Two crucial components of the adaptive immune system are the so-called T cells and B cells, whose function is identifying and responding to "body invaders", such as for example coronavirus or cancer cells. Following each of the identify-and-respond processes, B cells and T cells leave a lifetime lasting legacy on cell surfaces known as B/T cell receptors, or BCRs/TCRs, which the body uses to respond quickly and strongly once the pathogen is detected again. BCR/TCR repertoire, which are continually shaped throughout the lifetime of an individual in response to diseases and infections, can also serve as a fingerprint of one's current immunological profile. Recently, new technologies have enabled the profiling of BCR/TCR repertoire from a single sample of blood or tissue. However, due to the complex nature of the repertoire data, there is a need for novel statistical machine learning approaches and computational tools for immune repertoire data analysis. This project will produce statistical analysis methods, which will not only help us understand how the immune system is responding to disease or infection, but also help us advance precision medicine and immunotherapy, where treatments are developed and tailored to an individual for greater efficacy. This research has been designed to engage undergraduate and graduate students of mathematics and statistics, thus exposing them to the excitement of scientific discovery and preparing them for success in advanced degree programs and careers in academia and industry. By focusing on recruiting and training students from underrepresented groups, the PI will contribute to the diversification of the scientific workforce.

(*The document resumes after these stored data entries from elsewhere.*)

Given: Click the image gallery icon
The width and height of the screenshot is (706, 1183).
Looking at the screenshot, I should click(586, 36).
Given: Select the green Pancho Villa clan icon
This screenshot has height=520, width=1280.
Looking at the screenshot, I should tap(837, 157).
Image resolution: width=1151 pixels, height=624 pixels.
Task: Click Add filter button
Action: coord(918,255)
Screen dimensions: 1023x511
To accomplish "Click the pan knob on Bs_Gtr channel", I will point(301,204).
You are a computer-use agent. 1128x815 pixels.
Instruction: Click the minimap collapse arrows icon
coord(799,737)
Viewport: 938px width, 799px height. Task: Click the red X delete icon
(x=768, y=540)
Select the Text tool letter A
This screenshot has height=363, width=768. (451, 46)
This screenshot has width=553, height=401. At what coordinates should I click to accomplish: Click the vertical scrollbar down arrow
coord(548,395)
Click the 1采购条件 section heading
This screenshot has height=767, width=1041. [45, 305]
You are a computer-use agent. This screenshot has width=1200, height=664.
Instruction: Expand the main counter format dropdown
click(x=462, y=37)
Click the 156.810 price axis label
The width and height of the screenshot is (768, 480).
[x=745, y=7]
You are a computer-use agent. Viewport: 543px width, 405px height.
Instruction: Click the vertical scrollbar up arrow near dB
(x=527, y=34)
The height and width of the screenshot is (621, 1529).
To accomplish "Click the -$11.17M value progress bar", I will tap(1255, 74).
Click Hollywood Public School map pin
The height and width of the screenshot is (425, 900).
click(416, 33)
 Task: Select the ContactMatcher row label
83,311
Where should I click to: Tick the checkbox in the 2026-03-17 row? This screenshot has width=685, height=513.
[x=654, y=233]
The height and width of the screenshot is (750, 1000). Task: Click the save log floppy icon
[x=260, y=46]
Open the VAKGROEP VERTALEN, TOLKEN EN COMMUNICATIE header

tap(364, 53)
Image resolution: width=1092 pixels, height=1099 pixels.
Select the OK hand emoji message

T cells and B cells represent a crucial component of the adaptive immune system and have been shown to mediate anti-humoral immunity and mediate immune response to respiratory coronavirus. Next generation sequencing of the T and B cell receptors (TCRs and BCRs) can be used as a platform to profile the TCR/BCR repertoire. Due to the complex characteristics of repertoire data (heterogeneous, high-dimensional, presents three layers of information: gene usage, abundance, clone network), there are very limited statistical models and inference tools existing in the literature. The current analyses tools lack the ability to identify the repertoire signatures that are associated with the outcome of interest or to integrate multiple layers of information. The main goal of this project is to develop advanced statistical methods and machine learning methods to 1) identify the gene and gene families associated with the outcome using the gene usage layer of repertoire; 2) prioritize the network properties associated with outcome using the network layer of repertoire; 3) integrate the multiple layers of repertoire to evaluate the joint effect of heterogenous repertoire profile on the outcome. Particularly, a Bayesian hierarchical model will be developed to differential gene usages, a permutation-assisted group lasso will be developed to prioritize both local and global properties for network analysis, and various kernel methods will be utilized to model the complex relationship between repertoire features and outcome. Simulation studies and real data analysis on a public-available covid database will be performed to demonstrate the methods.

This award reflects NSF's statutory mission and has been deemed worthy of support through evaluation using the Foundation's intellectual merit and broader impacts review criteria.